DNS is used mostly to map names to IP Addresses and other protocol-specific resources. IPFS will use a TXT record to map to objects or names:
// ipfs (objects)
TXT example.com "ipfs=<hash-of-object>[/path]"
// ipns (names)
TXT example.com "ipns=<hash-of-publickey>[/path]"
But perhaps much better to use a general, protocol agnostic link:
// format
TXT example.com "link=/path/to/resource"
// ipfs (objects)
TXT example.com "link=/ipfs/<hash-of-object>[/path]"
// ipns (names)
TXT example.com "link=/ipns/<hash-of-publickey>[/path]"
// http
TXT example.com "link=/http/<hostname>[/path]"
// bittorrent
TXT example.com "link=/bittorrent/<infohash>[/piece]"
// bitcoin
TXT example.com "link=/bitcoin/address/<bitcoin-address>"
The key can be link
or dnsweb
or whatever isn't taken.
This way path file systems can use dns in its paths without locking users into one protocol. I.e. http uses dns, but it's in an http-only context:
consider http://foo.com/bar/baz.txt
> DNS resolve A foo.com
< A foo.com 10.20.30.40
> HTTP get http://10.20.30.40:80/bar/baz.txt
< ...
But with these links, we could use dns to reference other protocols easily, and make the web cross protocol boundaries seamlessly.

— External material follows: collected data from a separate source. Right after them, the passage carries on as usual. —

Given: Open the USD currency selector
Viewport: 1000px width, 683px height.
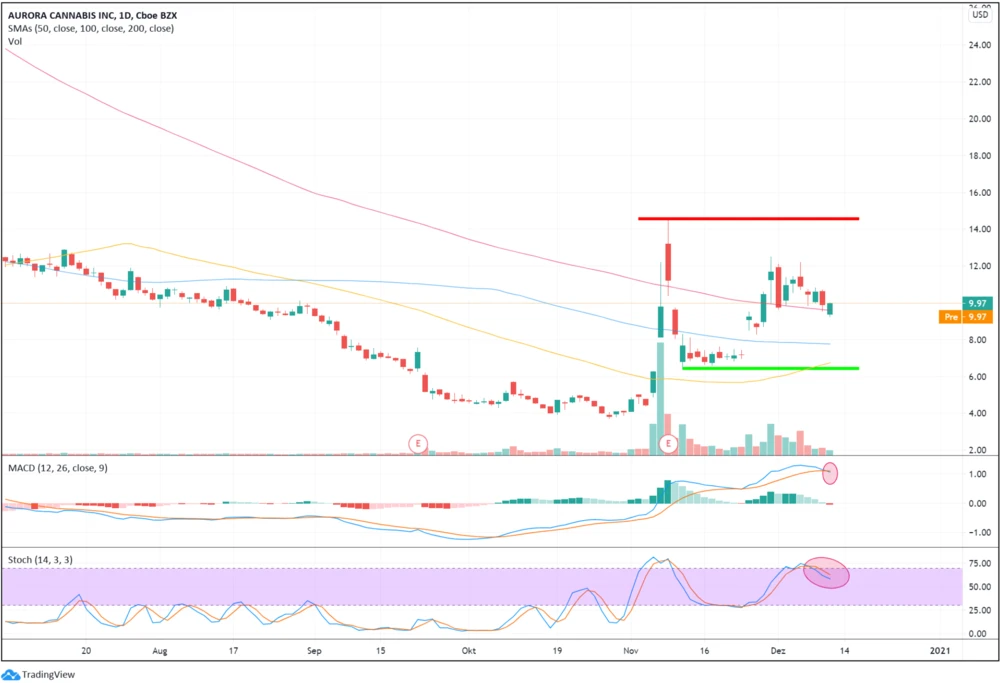Looking at the screenshot, I should click(978, 15).
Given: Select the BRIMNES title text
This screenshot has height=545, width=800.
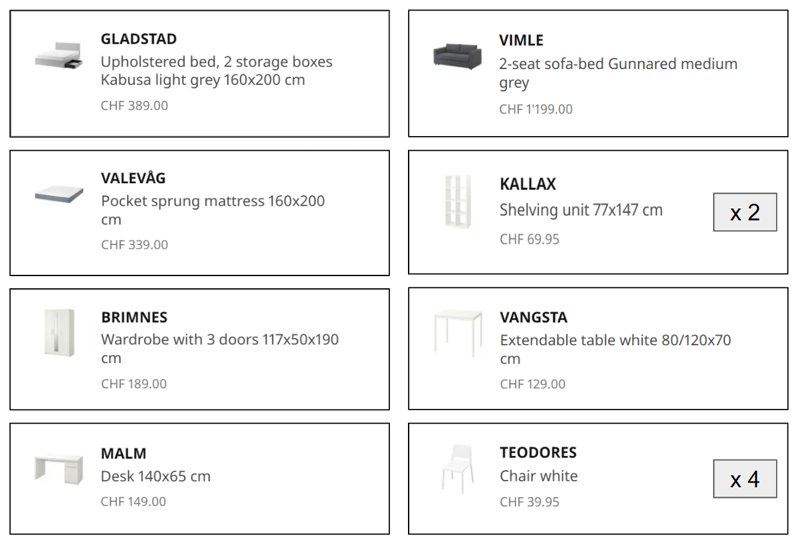Looking at the screenshot, I should point(134,317).
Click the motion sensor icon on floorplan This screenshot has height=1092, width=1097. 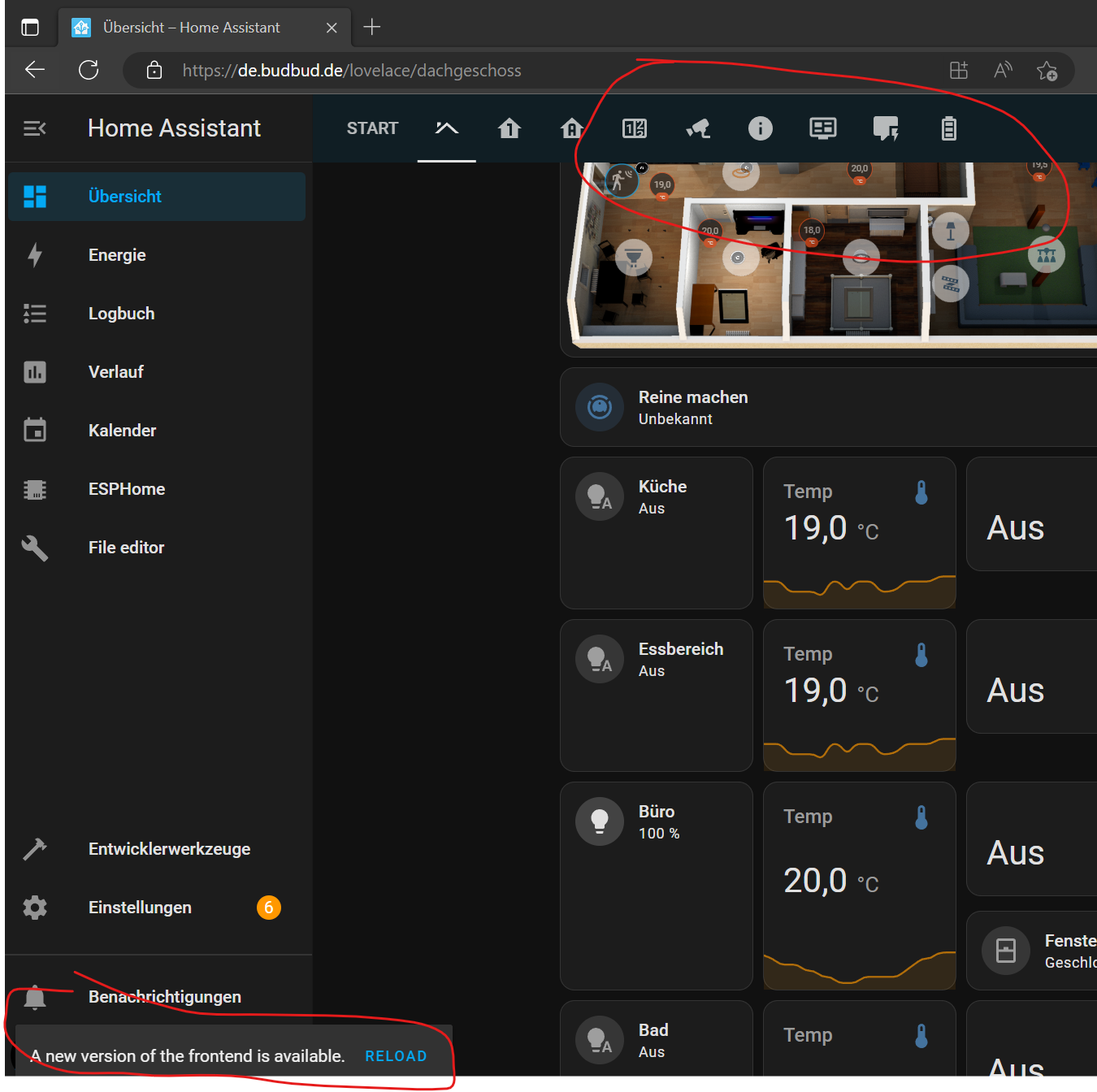pos(622,181)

consider /ipns/foo.com/bar/baz.txt
> IPNS "foo.com" is a DNS name, thus resolve with DNS
> DNS resolve TXT (link) foo.com
< TXT foo.com "link=/ipfs/<hash-of-foo>"
> IPFS get /ipfs/<hash-of-foo>/bar/baz.txt
or
< TXT foo.com "link=/bittorrent/<foo-infohash>"
> BitTorrent get <foo-infohash>/bar/baz.txt
or
< TXT foo.com "link=/http/<bar.com>/baz.txt"
> HTTP get http://<bar.com>/baz.txt
This fits in well with another idea I have, which I'll detail more in the future. The gist of that is to make all root file systems the same, specifying the protocol in the first path component. (Shoving all your local filesystem into /local
for now.)
/dns/foo.com/bar/baz.txt
/http/10.20.30.40/bar/baz.txt
/ipfs/abcabcabcbabcacab/bar/baz.txt
/ipns/foo.com/bar/baz.txt
/bittorrent/abbaabababbaabab/bar/baz.txt
/local/foo/bar/baz.txt
And thus all our filesystems would work nicely together. Links would make sense across protocols.